Aumazo

Our Projects

Although Aumazo’s first boarding school is still under construction, Aumazo has already brought hope and change to Bankondji, Cameroon.

Aumazo Boarding School

The School

Transforming Lives. Creating New Futures.

Central to Aumazo’s work and vision is its pilot boarding high school for girls in the western Cameroonian village of Bankondji, conceived to equip girls with skills that translate into meaningful livelihoods and promising futures. We completed the first phase of construction in 2007, when we laid the foundation for the school and dormitory. Several years later, we erected the library/study building; using 26,000 blocks manufactured by our sister organization, ZOMABuild. While we are raising funds to complete construction, Aumazo has improved existing structures for use as two classrooms, an office, a computer and a workshop. Water supply and toilet facilities are absolutely critical for maintaining adolescent girls’ attendance in school. The school cannot operate without such facilities. In addition, the water point is needed to provide potable water for village families living nearby, and the all-weather road greatly facilitates access. The nearest water source is more than 2 kilometers away. In addition, a fee is charged; our water point will be free and provide service 24 hours per day/7 days per week.

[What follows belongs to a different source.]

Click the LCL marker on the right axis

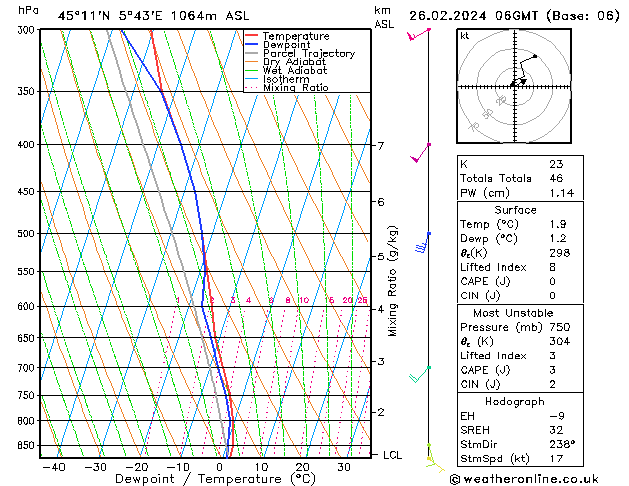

In the absence of such a source, community members obtain (non-potable) water from streams.

Aumazo has submitted its application for the permission to operate the school, and we will complete the clean water supply and sanitary facilities by the inaugural date of fall 2021.

The school’s design is “green,” including its own water filtration system, sewage management, and eventually solar-powered electricity. At present, Aumazo is still planning to build at least three more classrooms and furnish them to welcome the first 50 girls by fall 2021. To achieve our goal of a real “green “cost-effective building, we have to consider various sustainability parameters such as the use of renewable energy to maximize the use of abundant natural resources (solar energy) to reduce the utility bills, use daylight and natural ventilation, use energy energy efficiently and keep surrounding air temperatures close to those of the rural environment. We are working with a local engineer to leverage green-build principles and integrate the structure into its natural environment.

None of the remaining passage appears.